Automating SLOs helps SREs go fast: Dynatrace at SLOconf

At Nobl9's SLOconf, Dynatrace "SLOgicians" anchored 5 sessions demonstrating benefits and best practices for developing and implementing (SLOs).

Dynatrace recently launched an integration with Nobl9 (soon to be available on the Integration Hub). At Nobl9’s SLOconf—Service-Level Objective conference for site reliability engineers—Dynatracers Andi Grabner, Kristof Renders, Wolfgang Heider and Jürgen Etzlstorfer anchored 5 sessions that demonstrated many benefits and best practices for developing and implementing service-level objectives (SLOs), educating the audience and establishing themselves firmly as “SLOgicians.” Here’s what they presented, and why we at Dynatrace are so excited about SLOs.

What are SLOs?

Service level objectives, or SLOs, are an agreed-upon means of measuring the performance of a software application. Modern software applications running in production environments generate a wide variety of metrics and data points every second that represent the state and performance of the system. SLOs define or support a set of higher-level business objectives by leveraging the data and insights from observability tools.

SLOs can include business metrics, such as conversion rates, uptime, and availability; service metrics, such as application performance; or technical metrics, such as dependencies to third-party services, underlying CPU, and the cost of running a service. Organizations commonly use SLOs in production environments to ensure released code stays within error budgets.

Consider this analogy: To identify strengths and areas for improvement, athletes need well-defined goals against which to measure themselves.

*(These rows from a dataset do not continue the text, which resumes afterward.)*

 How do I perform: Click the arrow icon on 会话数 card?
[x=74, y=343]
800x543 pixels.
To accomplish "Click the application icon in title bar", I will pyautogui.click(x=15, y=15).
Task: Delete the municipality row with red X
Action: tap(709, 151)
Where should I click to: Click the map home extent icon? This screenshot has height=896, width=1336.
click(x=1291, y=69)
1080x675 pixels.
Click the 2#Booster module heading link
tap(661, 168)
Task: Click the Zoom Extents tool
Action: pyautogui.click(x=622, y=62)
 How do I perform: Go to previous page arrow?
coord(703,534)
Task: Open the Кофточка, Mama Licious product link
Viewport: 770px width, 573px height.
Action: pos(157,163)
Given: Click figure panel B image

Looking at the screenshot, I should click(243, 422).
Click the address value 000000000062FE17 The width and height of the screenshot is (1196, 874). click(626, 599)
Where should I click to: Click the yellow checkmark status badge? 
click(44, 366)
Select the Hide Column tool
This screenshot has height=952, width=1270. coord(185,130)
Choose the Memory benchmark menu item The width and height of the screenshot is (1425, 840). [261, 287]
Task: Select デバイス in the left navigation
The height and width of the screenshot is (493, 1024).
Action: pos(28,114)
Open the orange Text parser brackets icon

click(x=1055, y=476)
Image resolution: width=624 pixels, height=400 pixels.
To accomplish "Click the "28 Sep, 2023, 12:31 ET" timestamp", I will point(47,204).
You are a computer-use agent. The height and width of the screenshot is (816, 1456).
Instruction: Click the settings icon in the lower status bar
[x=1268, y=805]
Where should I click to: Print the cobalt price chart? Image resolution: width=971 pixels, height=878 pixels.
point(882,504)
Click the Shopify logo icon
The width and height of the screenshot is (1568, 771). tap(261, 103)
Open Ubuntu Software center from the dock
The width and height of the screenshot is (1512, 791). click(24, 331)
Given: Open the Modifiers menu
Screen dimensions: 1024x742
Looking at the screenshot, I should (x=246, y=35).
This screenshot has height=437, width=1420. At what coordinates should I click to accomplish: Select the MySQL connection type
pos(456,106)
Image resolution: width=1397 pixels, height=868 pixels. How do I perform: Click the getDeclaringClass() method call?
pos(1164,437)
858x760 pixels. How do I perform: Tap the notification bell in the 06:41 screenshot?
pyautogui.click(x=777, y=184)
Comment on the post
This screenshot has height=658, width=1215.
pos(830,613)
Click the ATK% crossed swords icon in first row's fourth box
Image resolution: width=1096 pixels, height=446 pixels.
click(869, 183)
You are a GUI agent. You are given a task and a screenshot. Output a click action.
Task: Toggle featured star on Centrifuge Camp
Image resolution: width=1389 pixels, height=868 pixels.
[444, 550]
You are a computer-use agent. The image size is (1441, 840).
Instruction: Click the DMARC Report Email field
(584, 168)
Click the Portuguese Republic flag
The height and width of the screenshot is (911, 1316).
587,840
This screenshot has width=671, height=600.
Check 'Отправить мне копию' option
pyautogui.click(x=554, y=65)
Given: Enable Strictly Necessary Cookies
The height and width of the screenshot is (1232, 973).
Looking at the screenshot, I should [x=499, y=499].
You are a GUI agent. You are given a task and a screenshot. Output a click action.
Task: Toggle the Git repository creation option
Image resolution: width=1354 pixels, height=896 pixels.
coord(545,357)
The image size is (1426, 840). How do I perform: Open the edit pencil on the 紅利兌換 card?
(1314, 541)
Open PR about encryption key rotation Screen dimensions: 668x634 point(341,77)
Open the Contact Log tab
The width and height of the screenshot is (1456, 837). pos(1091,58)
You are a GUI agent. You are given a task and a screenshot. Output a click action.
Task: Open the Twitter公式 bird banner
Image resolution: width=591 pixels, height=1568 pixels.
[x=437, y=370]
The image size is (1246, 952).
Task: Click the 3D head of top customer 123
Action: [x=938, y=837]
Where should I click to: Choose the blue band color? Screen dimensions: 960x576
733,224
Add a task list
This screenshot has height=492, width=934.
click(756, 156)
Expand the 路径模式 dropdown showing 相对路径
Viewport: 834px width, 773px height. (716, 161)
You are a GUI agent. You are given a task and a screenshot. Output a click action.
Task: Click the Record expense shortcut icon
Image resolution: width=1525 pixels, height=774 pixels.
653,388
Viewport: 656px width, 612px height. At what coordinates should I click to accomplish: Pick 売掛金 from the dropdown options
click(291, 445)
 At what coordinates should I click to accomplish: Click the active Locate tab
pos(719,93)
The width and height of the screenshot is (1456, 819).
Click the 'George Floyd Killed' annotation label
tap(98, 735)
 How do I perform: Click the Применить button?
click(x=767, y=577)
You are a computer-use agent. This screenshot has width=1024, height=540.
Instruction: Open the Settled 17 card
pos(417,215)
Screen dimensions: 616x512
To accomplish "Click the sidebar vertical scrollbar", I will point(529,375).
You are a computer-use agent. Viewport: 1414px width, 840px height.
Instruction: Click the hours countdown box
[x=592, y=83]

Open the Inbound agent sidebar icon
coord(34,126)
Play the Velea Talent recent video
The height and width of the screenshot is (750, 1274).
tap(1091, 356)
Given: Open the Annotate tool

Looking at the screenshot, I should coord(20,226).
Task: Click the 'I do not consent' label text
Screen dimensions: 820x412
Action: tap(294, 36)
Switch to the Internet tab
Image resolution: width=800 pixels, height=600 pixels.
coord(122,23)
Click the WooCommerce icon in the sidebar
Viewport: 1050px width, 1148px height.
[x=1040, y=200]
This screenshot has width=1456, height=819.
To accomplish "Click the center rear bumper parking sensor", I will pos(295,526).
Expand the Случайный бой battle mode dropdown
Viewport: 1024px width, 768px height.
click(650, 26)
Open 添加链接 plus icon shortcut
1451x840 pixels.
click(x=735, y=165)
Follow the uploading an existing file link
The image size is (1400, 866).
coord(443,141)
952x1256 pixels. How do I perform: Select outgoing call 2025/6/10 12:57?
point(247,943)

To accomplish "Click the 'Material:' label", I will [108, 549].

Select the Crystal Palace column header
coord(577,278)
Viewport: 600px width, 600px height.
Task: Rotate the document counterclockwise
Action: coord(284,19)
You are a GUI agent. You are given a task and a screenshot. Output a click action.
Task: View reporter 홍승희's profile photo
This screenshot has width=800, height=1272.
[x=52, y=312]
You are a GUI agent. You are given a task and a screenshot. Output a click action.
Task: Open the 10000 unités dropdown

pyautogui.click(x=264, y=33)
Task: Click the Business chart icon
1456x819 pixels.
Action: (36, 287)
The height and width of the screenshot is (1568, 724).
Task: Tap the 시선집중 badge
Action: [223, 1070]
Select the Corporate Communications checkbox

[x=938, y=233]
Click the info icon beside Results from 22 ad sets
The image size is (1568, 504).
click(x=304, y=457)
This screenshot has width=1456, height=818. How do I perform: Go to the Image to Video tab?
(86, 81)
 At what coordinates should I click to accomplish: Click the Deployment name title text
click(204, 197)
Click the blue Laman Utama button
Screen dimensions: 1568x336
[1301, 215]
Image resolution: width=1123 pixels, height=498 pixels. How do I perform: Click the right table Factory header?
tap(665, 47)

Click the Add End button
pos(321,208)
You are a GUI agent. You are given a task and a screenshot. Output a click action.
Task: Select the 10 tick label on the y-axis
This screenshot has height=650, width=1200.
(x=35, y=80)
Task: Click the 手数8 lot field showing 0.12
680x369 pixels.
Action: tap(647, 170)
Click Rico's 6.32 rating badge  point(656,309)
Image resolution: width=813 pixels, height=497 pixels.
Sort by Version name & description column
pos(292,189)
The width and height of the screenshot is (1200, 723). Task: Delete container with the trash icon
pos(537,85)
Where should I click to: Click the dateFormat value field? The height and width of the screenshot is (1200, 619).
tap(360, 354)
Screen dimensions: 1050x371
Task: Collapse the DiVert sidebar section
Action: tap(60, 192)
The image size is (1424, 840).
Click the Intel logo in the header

Only by taking a carefully considered and meticulously tracked approach can they reach peak performance. The same is true for software.

SLOs are well-defined goals to measure progress and success
Like an elite athlete’s goals, SLOs are performance goals for software

How do you define SLOs?

With applications continually increasing in both scale and complexity, defining SLOs to maintain service quality and up-time has become critical. But with an overwhelming volume and variety of constantly shifting data, where do organizations start to determine their service-level objectives?

In their session Top 5 customer SLOs: Questions and decisions to define your SLOs, Dynatracers Kristof Renders and Wolfgang Heider presented a set of decisions organizations need to make to establish a set of objectives.

“To establish the most meaningful objectives for your organization, the user must be the focus,” Heider said. “Organizations need to view the services their software provides in terms of what is important to the customer or end-user.” Equally important is how user perception of your app aligns with your organization’s strategic and business goals, such as growing a userbase, building market share, or driving sales.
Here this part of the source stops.